How Long Does It Take To Win?

It takes time to nurture and develop your prospects. It isn’t easy to be known for the value you create or to prove you have ideas. The longer it takes you to prove you have the ideas and the ability to help, the longer it takes to create and win an opportunity.

It takes time to work through the discovery process with your dream client once they agree to meet with you. Trying to spend less time working to understand your client’s needs–and helping them to understand them–only increases the time it will take you to win that opportunity. If you win it at all.

Rushing to present your solution in hopes of speeding things along actually slows the process of creating and winning an opportunity. It doesn’t mean that all the work that you should have completed up to that point doesn’t still need to be done. But it does mean that what you present isn’t going to be dialed in tight enough and that you aren’t likely to have the consensus you need.
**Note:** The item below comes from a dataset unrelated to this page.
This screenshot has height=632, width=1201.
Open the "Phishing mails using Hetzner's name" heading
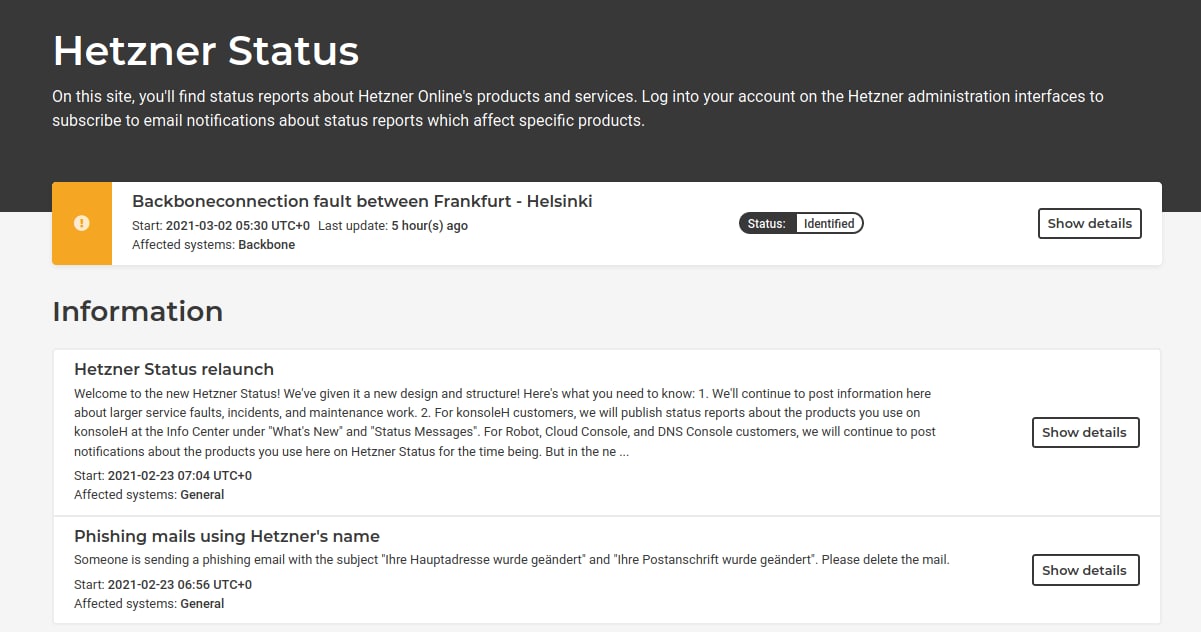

You can sometimes find an opportunity at just the right time and acquire orders without following your sales process at all. That seems really fast. Until you actually start doing the work and realize that you and your new client didn’t do any of the work together that might have given you a reasonable opportunity to succeed together. Now what you won is at risk of being lost forever. The time you gained is now lost dealing with challenges you hadn’t anticipated.

You gain speed by having all the conversations and gaining all the commitments you need to create and win an opportunity. The sooner you have those conversations and the sooner you gain those commitments, the sooner you win your opportunity. Skipping stages to speed things along actually slows things down.

In all things with human beings, fast is slow and slow is fast. If you want faster results, do the work.